The game tried to cover this up by adding many new techniques you can utilize. Most of them are either useless or give a player an unfair advantage. The only useful addition is the ability to teleport. If you time it EXACTLY right, you can teleport behind an opponent as they attack, and then launch a counter-attack! However, if your opponent is quick enough, they can teleport behind you after you teleport behind them! Sound complicated? It is, but it’s great.

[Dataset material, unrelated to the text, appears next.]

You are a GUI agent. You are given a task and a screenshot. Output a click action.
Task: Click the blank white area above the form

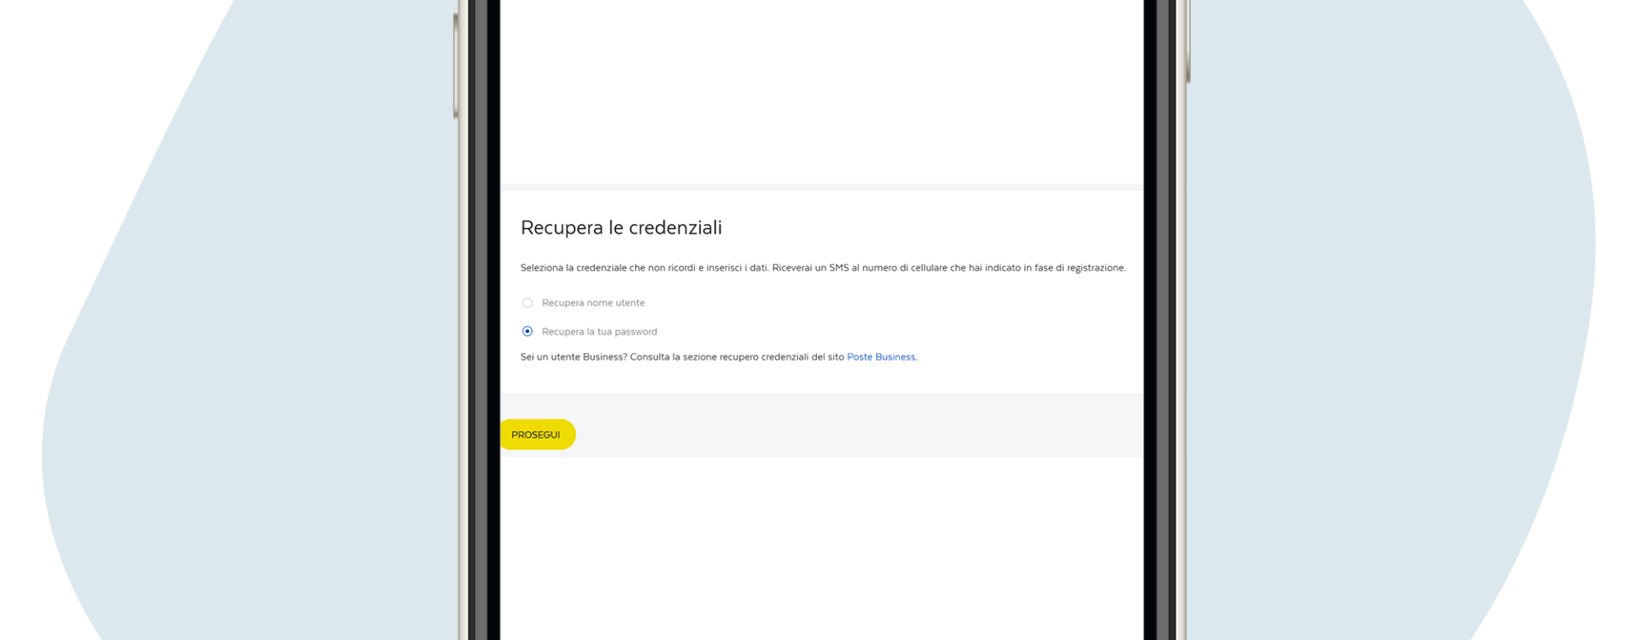821,91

Dodging attacks, however, is incredibly cheap, because once you manage to time your dodge right and dodge the first attack of a combo, you don’t even have to time your presses right to dodge the rest, no matter how many there may be. Hyper Mode, a mode where you engage your opponent in scripted battle sequences where the outcome is determined by button presses, is fun. For the first... 5 or 10 times. After that, it gets boring, fast. REALLY fast, once you’ve seen all of the finishing animations, and all you’re worried about is pressing the right button. Don’t be surprised if you have to sit through 2 or 3 minute-long Hyper Mode sequences every single match. During death moves, such as the Super Dragon Fist or whatnot, you must go through a series of special button presses along with your opponent, and the most accurate determines the damage of the attack. This very awkward system has taken place of last year’s “analog stick rolling,” which was a mistake. You’d better have an extra controller, as your first one will most likely be going through the window as you slip just once and mess up your entire super Spirit Bomb that you wasted the whole match preparing for.

Dragon Ball Z: Budokai 3 does not live up to expectations, plain and simple. Its flaws outweigh its pros, it’s that basic. However, I can guarantee you that this game will continue to sell.

Curse you, clever and manipulative marketing.